The painter seems resistant to BIN and is trying to use a latex primer - but I've convinced him finally to use the BIN original white based shellac on flat painted walls, ceilings both flat and popcorn, and semi-gloss wood trim. He will follow a coat of that with Ben. Moore paint two coats. Zinsser's website says the only product to use for odor blocking is BIN.

He says the recommendation for the kitchen oak wood cabinets is not Zinsser's Bulls Eye clear, but that the paint store prefers to use minwax polyurethane. And he also says he cannot use anything on the particleboard shelves inside the cabinets as it may peel but he will consult with the paint store on what to do about the non-wood shelves.

And can the steam radiators be primed like this as well or should they be just painted? He says ok to prime. Heat not an issue.
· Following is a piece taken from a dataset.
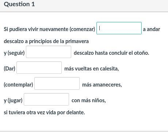The width and height of the screenshot is (168, 134).
Task: Click the (comenzar) verb hint label
Action: (x=82, y=29)
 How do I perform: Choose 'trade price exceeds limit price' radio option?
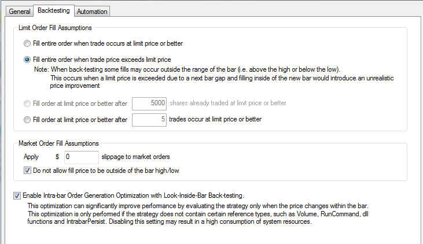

Any feedback is appreciated. They start mid-next week so I have only a few days to push back if I have to.


----------



## slickshift (Aug 25, 2005)

I can't tell from here if your painter is making an accurate assessment of the situation, and/or if they are familiar with dealing with smoke/fire damage

I can say that if there is any smoke/fire damage and/or blackened walls/studs and/or smoke odors, a regular latex (acrylic) primer is not a good choice
Although an oil primer sealer _might_ work, the pigmented shellac _will_ work, and would be considered standard in the fire recovery industry
I wouldn't consider anything but a pigmented shellac if there is any smoke/fire/water damage at all
I hesitate to use it also, it stinks (you need a respirator), doesn't apply well, and is nearly impossible to clean up
But you do what you must for fire damage

I also would prefer a poly for the cabs
But if they smell, they will need the clear shellac
Poly will not hold back smoke odor any more than latex primer will

The particle board shelves can be sealed
A quick, light, coat, of solvent-based primer should not activate and separate the "glue" that holds that "sawdust" together, it's usually the water-based (latex) that messes that stuff up
I prefer shellac on these also...and if they smell, that's pretty much your choice anyway

The steam radiators should not have absorbed smoke odors
I suppose if they have a lot of paint on them, the paint could have absorbed some
But depending on what's on there, they might just need paint (primer if need be, or a self-priming metal and wood enamel, or they might need a strip


----------



## Netmouse (Apr 6, 2008)

Thank you very much !


----------



## ting (May 13, 2008)

Thin Bin 50/50 with shellaque, it seals smoke smell better, you will need two top coats for any colored paint anyways. if you are doing a white topcoat, stick with the straight up bin for the primer (you can use it as a finish un areas that you are not particular about sheen or washability)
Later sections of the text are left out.